By Rodney LaBruce

“Of all the forms of inequality, injustice in health is themost shocking and the most inhumane.” — Dr. Martin Luther King Jr.

This blog is part of a larger series where I lay out the moral, historical, and institutional foundations for reparations in America. Reparations aren’t just about monetary compensation—they’re about acknowledging a pattern of exploitation that has devalued Black lives for generations. In this entry, I focus on one of the most disturbing yet often overlooked aspects of that history: medical abuse.

We begin with Dr. J. Marion Sims, a man often called the “father of modern gynecology.” What many don’t know is that his so-called breakthroughs came at a horrific cost. Between 1845 and 1849, Sims conducted repeated experimental surgeries on at least ten enslaved Black women, including Anarcha, Betsey, and Lucy. These surgeries were performed without anesthesia—because of the belief that Black women felt less pain. One of the women, Lucy, nearly died from the procedure. Sims himself described her suffering in clinical terms, noting it took him months to “cure” her. The physical and emotional torment of these women was never compensated or even acknowledged until public outcry finally led to the removal of his statue in 2018.

But Sims was not an isolated case. Just decades later, the U.S. government ran one of the most infamous medical studies in modern history. For forty years, hundreds of Black men in the South were enrolled in a study on syphilis. The problem? They weren’t told they had it—and even after penicillin was widely available as a cure, they weren’t treated. These men were seen as test subjects, not patients. Their lives were gambled away in the name of "science."

In the mid-20th century, medical abuse shifted forms but not intent. Tens of thousands of Americans—mostly poor and disproportionately Black—were forcibly sterilized under eugenics laws. Women like Fannie Lou Hamer were subjected to hysterectomies without their knowledge or consent. In hospitals, in prisons, in government-run programs, Black bodies were treated as expendable and available for experimentation. In one instance, Black patients in St. Louis were exposed to radioactive substances under the guise of testing air quality.

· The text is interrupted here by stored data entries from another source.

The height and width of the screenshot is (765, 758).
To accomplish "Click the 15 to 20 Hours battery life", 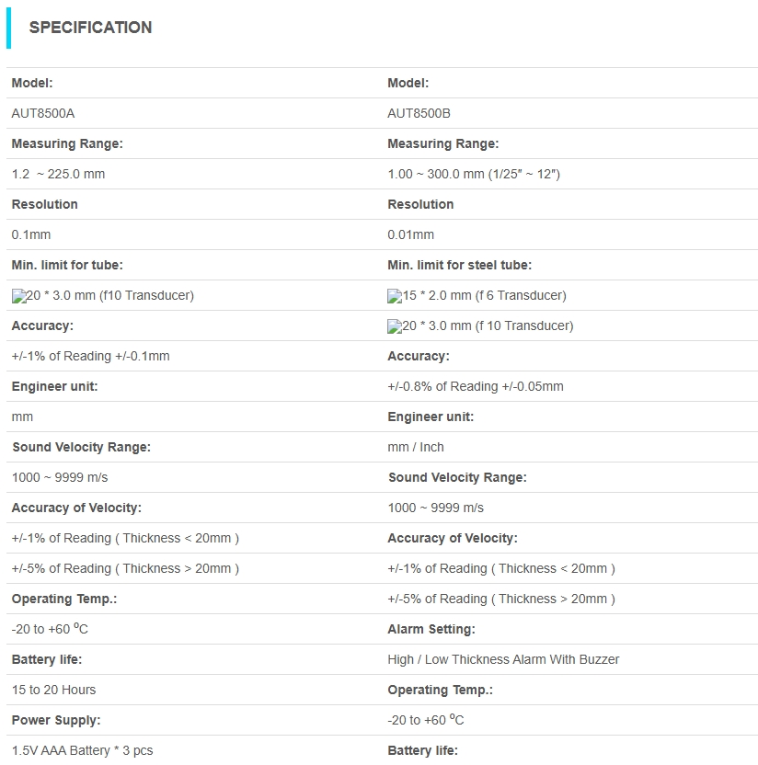I will (x=53, y=690).
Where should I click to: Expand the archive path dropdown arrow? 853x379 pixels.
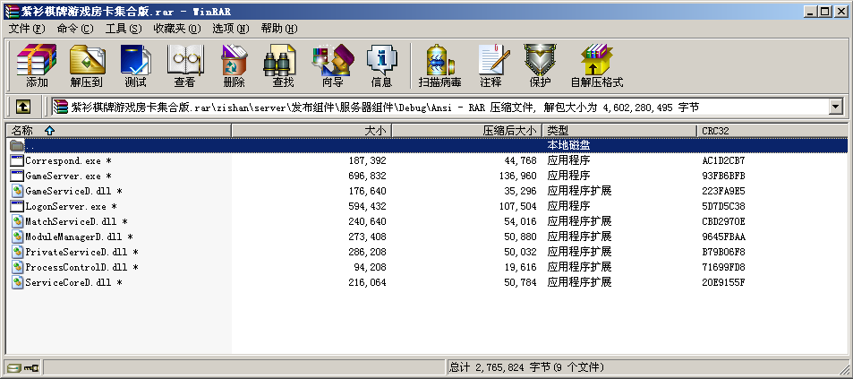click(x=836, y=107)
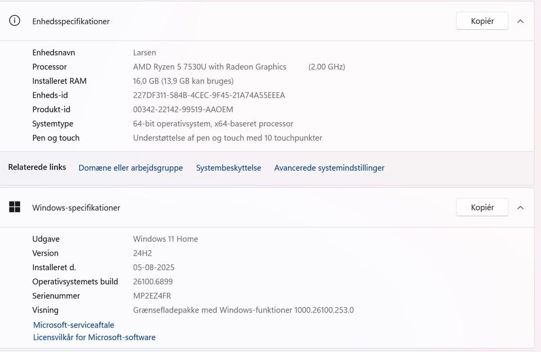Click the Produkt-id value text
The image size is (541, 352).
[183, 109]
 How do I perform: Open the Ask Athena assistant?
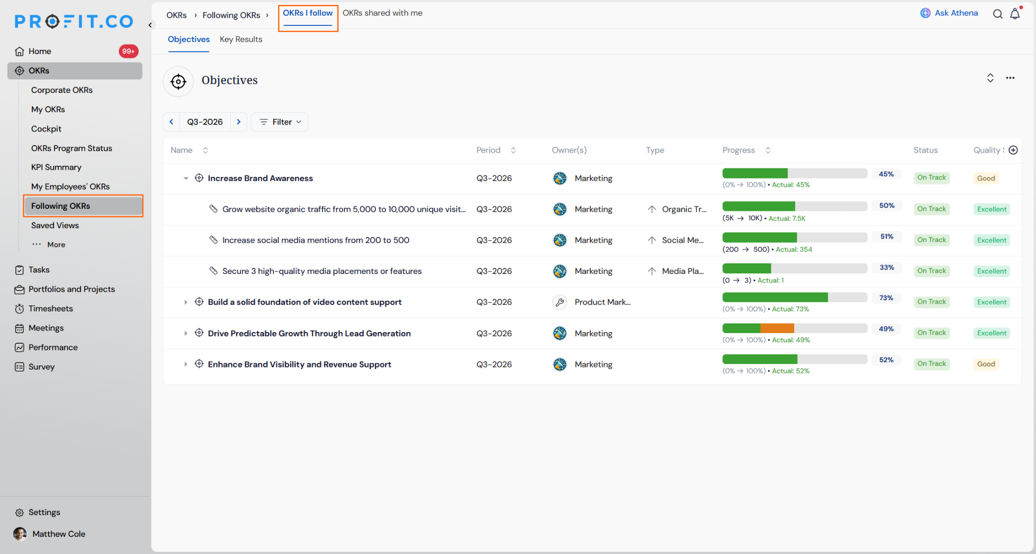949,13
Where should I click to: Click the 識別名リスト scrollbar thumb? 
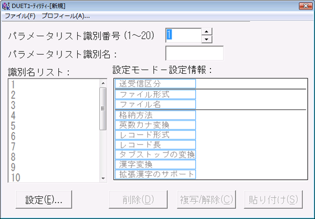coord(103,108)
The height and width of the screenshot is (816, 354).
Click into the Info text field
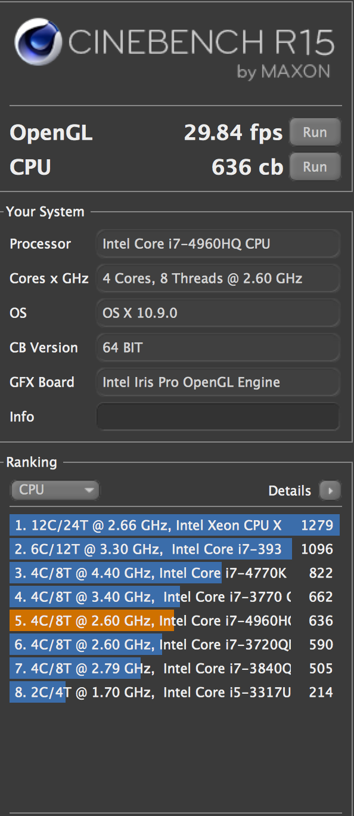(218, 416)
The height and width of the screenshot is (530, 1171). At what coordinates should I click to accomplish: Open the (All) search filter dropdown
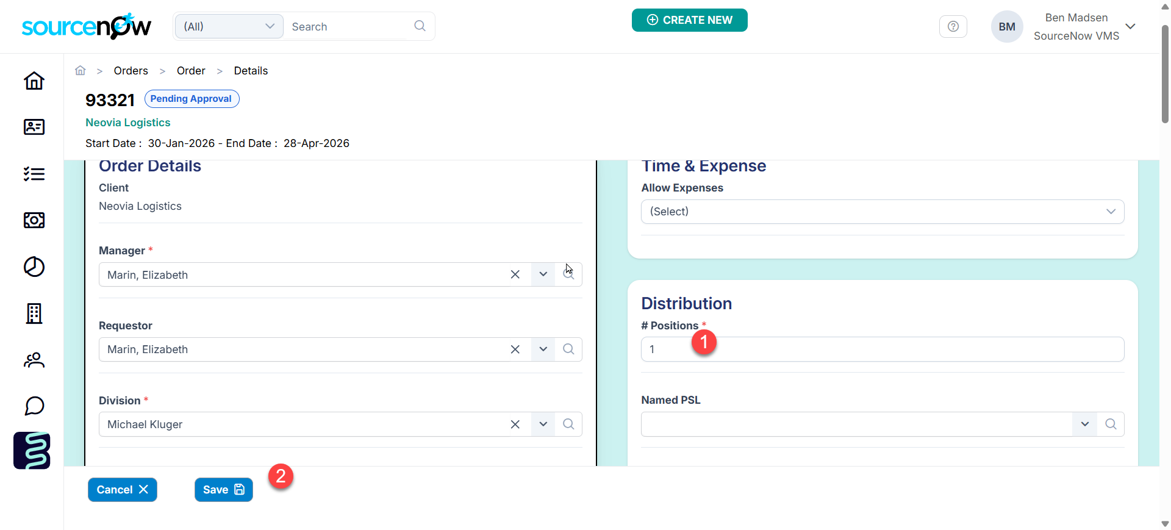(229, 27)
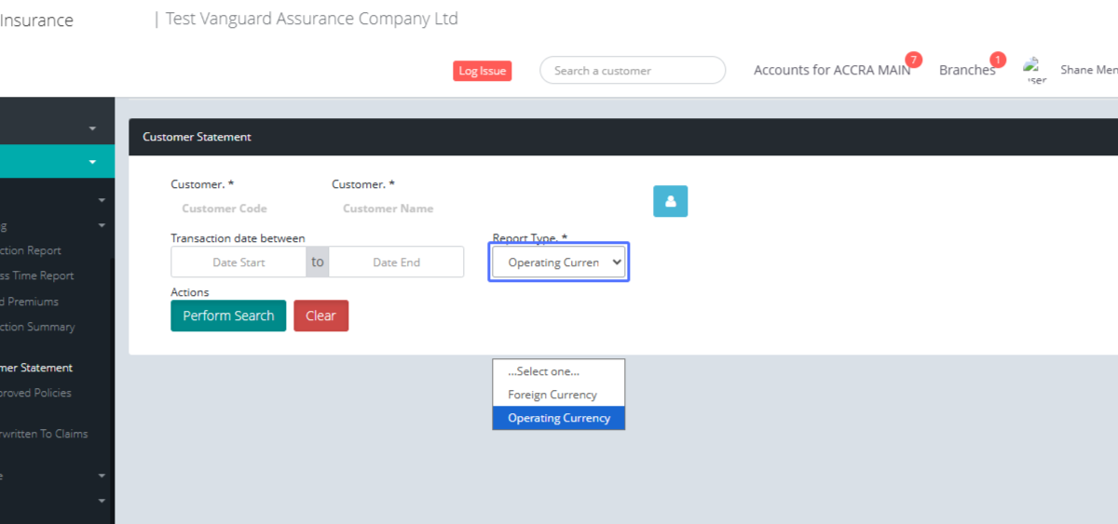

In the 1990s, researchers in New York City conducted a controversial study involving over 100 boys, predominantly Black and Hispanic, aged 6 to 10. The children were administered fenfluramine—a component of the weight-loss drug combination fen-phen—to explore whether serotonin levels were linked to aggressive behavior. The New York State Psychiatric Institute led the study in collaboration with Mount Sinai Medical Center and other institutions.
The children selected had siblings with histories of delinquency, and the procedures were invasive: fasting, catheterization, oral dosing of fenfluramine, and multiple blood draws. The drug was already under scrutiny for potential links to heart valve damage. Critics highlighted the lack of direct therapeutic benefit, the disproportionate targeting of minority children, and questionable informed consent practices.

Around the same time, foster children, largely Black and Latino, were enrolled in HIV drug trials. These children—already some of the most vulnerable in society—were subjected to risky treatments without proper consent.

Then there’s the story of Henrietta Lacks. Her cancer cells, taken without her knowledge in 1951, went on to revolutionize medical science. Her cells were immortal. Her legacy was not. Her family didn’t know her body was being used for decades—while pharmaceutical companies profited from her DNA.

Even now, echoes of these abuses remain. A 2016 study found half of medical students believed Black people feel less pain, leading to unequal treatment. Black patients are still undertreated for pain. Black women are three to four times more likely to die from pregnancy-related causes than white women. And race is still used as a biological shortcut in medical decisions, despite being a social construct.

Even today, systemic bias continues in medical research and treatment:

- Black patients are underrepresented in clinical trials, skewing treatment effectiveness data.
- Medical algorithms have prioritized white patients for care, as documented in a 2019 study published in Science.
- Race is still often used as a biological proxy in clinical decision-making, despite its social construct nature.

These modern echoes show that while historical cases are often viewed as relics of the past, the ethical concerns remain very much alive.

All of this makes one thing clear: the devaluation of Black bodies is not just a thing of the past—it’s a living, breathing injustice. If reparations are to mean anything, they must include an acknowledgment of bodily exploitation. They must come with a commitment to medical justice:

• Healthcare as a guaranteed right for descendants of those harmed
• Memorials and education that tell the full truth
• Mandatory anti-racism training for all healthcare professionals
• And investment in community health systems that have long been ignored

This isn’t about guilt. It’s about responsibility. Justice too long delayed is justice denied—and the bodies we’re fighting for deserve better.